Json to CSV Conversion - python

I have a very large JSON file with multiple individual JSON objects in the format shown below. I am trying to convert it to a CSV so that each row is a combination of the outer id/name/alphabet in a JSON object and 1 set of conversion: id/name/alphabet. This is repeated for all the sets of id/name/alphabet within an individual JSON object. So from the object below, 2 rows should be created where the first row is (outer) id/name/alphabet and 1st id/name/alphabet of conversion. The second row is again (outer) id/name/alphabet and now the 2nd id/name/alphabet of conversion.
Important note is that certain Objects in the file can have upwards of 50/60 conversion id/name/alphabet pairs.

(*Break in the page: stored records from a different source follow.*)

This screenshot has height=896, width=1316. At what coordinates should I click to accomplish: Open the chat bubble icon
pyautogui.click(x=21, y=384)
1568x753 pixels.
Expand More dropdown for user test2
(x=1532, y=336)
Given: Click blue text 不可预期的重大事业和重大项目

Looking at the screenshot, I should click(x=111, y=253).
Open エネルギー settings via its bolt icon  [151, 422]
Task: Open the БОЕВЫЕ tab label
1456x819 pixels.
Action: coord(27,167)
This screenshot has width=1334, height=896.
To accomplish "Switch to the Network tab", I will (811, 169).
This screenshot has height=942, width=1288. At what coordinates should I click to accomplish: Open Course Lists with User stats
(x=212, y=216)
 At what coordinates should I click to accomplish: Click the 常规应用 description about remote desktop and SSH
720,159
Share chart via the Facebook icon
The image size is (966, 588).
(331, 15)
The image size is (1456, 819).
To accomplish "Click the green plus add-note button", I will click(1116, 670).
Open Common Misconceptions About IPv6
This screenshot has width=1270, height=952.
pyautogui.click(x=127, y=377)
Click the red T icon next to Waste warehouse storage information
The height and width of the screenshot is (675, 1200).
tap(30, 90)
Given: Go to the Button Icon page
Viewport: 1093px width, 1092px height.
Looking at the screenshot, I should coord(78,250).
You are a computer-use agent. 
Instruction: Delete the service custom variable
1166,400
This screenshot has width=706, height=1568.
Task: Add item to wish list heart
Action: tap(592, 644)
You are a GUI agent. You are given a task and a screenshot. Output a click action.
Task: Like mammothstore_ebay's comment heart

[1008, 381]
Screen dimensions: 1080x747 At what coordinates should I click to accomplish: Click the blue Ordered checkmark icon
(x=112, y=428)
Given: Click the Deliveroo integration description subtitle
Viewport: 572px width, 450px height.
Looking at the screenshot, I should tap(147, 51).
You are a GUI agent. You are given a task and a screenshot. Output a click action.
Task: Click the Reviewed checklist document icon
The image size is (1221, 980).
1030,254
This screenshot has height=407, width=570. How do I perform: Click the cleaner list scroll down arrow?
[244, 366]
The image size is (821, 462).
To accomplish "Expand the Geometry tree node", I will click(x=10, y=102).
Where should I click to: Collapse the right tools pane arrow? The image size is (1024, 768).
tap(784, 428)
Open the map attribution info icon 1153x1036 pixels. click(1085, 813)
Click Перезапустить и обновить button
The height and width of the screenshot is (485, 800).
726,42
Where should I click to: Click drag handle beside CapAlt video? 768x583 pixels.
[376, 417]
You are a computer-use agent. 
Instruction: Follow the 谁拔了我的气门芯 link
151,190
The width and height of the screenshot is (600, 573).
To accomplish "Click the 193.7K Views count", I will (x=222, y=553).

What I tried so far was to flatten the JSON objects first which resulted in keys like conversion_id_0 and conversion_id_1 etc... so I can map the outer as its always constant but I am unsure how to map each corresponding number set to be a seperate row.
Any help or insight would be greatly appreciated!
[
{
"alphabet": "ABCDEFGHIJKL",
"conversion": [
{
"alphabet": "BCDEFGHIJKL",
"id": 18589260,
"name": [
"yy"
]
},
{
"alphabet": "EFGHIJEFGHIJ",
"id": 18056632,
"name": [
"zx",
"cd"
]
}
],
"id": 23929934,
"name": [
"x",
"y"
]
}
]

Your question is unclear about exactly the mapping from input JSON data to rows of the CSV file, so I had to guess on what should happen when there's more than one "name" associated with an inner or outer object.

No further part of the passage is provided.